#### Task statement
Of all the entries below, only the lines from the one with "Screen dimensions: 723x482" up to and including the one with "Open the bookmarks star icon" are to be duplicated exactly.

Stored data entries:
____

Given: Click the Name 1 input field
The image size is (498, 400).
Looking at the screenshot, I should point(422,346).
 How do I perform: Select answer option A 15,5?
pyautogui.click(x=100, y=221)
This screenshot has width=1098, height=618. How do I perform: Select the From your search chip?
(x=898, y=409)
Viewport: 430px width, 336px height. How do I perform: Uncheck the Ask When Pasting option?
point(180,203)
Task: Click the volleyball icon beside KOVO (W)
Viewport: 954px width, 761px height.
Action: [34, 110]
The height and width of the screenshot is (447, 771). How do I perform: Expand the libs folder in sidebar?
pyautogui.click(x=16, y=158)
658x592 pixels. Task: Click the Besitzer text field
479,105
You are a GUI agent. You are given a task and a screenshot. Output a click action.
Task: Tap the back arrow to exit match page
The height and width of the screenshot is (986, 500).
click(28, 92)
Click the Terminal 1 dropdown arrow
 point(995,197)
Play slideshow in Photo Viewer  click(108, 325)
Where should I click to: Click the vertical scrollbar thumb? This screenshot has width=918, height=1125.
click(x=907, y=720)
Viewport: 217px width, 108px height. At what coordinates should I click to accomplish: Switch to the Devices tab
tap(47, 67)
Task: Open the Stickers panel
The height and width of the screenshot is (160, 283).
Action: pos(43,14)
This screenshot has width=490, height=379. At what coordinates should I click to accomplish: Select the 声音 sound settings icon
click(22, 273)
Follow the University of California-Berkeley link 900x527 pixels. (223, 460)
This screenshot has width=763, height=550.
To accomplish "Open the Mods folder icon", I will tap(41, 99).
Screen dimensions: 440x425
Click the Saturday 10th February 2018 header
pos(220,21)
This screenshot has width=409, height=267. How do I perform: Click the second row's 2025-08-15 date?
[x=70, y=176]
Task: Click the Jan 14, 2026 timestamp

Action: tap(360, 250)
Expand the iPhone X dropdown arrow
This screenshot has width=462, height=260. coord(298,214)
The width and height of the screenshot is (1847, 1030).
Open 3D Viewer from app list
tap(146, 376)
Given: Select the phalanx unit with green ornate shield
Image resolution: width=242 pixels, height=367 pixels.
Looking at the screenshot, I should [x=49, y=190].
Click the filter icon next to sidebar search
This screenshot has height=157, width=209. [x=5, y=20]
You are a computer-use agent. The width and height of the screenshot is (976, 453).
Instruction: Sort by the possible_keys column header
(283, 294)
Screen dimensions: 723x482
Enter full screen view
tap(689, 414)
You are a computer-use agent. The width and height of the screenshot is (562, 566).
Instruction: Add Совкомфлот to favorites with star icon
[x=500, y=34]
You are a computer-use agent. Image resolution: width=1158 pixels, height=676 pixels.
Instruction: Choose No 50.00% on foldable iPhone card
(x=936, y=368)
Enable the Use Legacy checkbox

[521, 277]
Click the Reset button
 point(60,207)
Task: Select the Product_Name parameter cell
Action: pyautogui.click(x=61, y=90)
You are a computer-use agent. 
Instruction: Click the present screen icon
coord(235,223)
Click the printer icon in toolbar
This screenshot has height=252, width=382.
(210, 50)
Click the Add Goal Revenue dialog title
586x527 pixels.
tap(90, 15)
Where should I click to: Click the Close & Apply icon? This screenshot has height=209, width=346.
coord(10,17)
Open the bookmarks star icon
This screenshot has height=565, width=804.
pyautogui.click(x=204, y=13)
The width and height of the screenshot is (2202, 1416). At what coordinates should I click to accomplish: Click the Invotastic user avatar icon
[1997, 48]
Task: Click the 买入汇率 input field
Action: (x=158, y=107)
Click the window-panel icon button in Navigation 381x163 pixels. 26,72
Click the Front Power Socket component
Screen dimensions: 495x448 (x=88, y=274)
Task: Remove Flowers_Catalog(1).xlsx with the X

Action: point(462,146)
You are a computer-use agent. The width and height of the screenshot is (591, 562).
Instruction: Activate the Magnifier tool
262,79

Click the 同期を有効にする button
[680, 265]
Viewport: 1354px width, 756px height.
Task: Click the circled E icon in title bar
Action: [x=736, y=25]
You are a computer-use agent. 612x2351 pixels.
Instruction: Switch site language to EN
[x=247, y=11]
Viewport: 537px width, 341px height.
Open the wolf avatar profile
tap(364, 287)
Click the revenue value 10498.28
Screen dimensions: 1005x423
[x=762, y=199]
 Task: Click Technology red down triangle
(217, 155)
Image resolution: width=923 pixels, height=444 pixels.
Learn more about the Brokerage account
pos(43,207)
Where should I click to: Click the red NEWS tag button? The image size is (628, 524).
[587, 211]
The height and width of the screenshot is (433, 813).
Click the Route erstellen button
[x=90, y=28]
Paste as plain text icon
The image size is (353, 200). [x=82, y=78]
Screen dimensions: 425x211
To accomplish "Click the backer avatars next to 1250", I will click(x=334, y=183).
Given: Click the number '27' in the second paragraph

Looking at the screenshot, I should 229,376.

____

#### Answer below
Screen dimensions: 723x482
Enter full screen view
tap(689, 414)
You are a computer-use agent. The width and height of the screenshot is (562, 566).
Instruction: Add Совкомфлот to favorites with star icon
[x=500, y=34]
You are a computer-use agent. Image resolution: width=1158 pixels, height=676 pixels.
Instruction: Choose No 50.00% on foldable iPhone card
(x=936, y=368)
Enable the Use Legacy checkbox

[521, 277]
Click the Reset button
 point(60,207)
Task: Select the Product_Name parameter cell
Action: pyautogui.click(x=61, y=90)
You are a computer-use agent. 
Instruction: Click the present screen icon
coord(235,223)
Click the printer icon in toolbar
This screenshot has height=252, width=382.
(210, 50)
Click the Add Goal Revenue dialog title
586x527 pixels.
tap(90, 15)
Where should I click to: Click the Close & Apply icon? This screenshot has height=209, width=346.
coord(10,17)
Open the bookmarks star icon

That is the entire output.